“I am Yezidi and what can be done by the United Nations and civil society groups to stop the genocide of my people by ISIS religious militants?”
This was a question asked by Mirza Ismail, founder and chairman of the Yezidi Human Rights Organization and the Yezidi representative to the UN’s Freedom of Religion and Belief group. He was joined by other NGOs and civil society groups in October to hear the special rapporteur’s annual report on religious violence. Ismail continued:
So far, the only people who have helped us are the Jews and the Hindus. Seven thousand of our men have been murdered. Thousands of women stolen, and children abducted and forced to train to become bombers and militants.
The panel responded by offering platitudes and ultimately no firm answer. That’s because the right question was asked to the wrong people—not because everyone in the room was unconcerned for the Yezidis. The truth is there is little any of us can do without the collective support of the UN and the nations with the diplomatic and military will to help those being harmed by ISIS.
Indeed, the French academic on the review panel suggested that perhaps the only way to save the Yezidi people would be to remove them totally from their ancestral lands rather than fully confront ISIS. At the program’s next session, I spoke with Ismail and told him I was a bit shocked by this response.
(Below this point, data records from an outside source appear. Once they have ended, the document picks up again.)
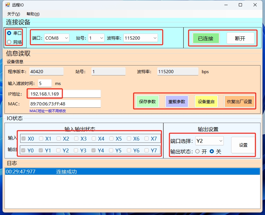Image resolution: width=265 pixels, height=215 pixels.
Task: Click the MAC address input field
Action: click(65, 104)
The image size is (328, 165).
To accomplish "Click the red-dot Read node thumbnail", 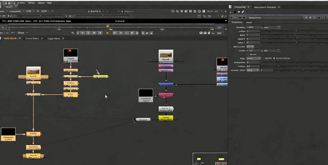I will [x=70, y=53].
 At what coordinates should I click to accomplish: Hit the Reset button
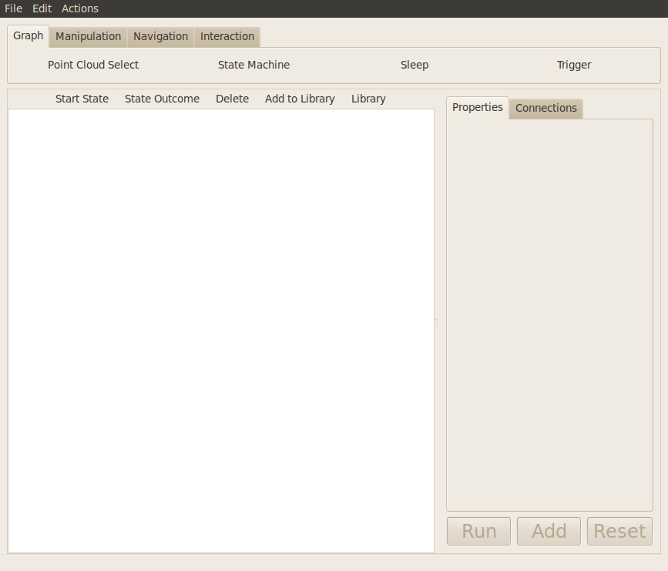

He had been too, and in fact had spoken to her afterwards to express his concerns regarding her solution.
Perhaps the ongoing campaign against both secular democracy and ethnic minorities occurring in places like Paris, Baghdad, Kenya and Beirut can be ended when we finally take seriously and are in full compliance with the UN Declaration of Human Rights. Otherwise, soft targets will forever give religious terrorists the opportunity to harm their opponents and indiscriminately kill the innocent. We need a broad coalition and it will take more than the Western powers to make this happen. It will take UN support.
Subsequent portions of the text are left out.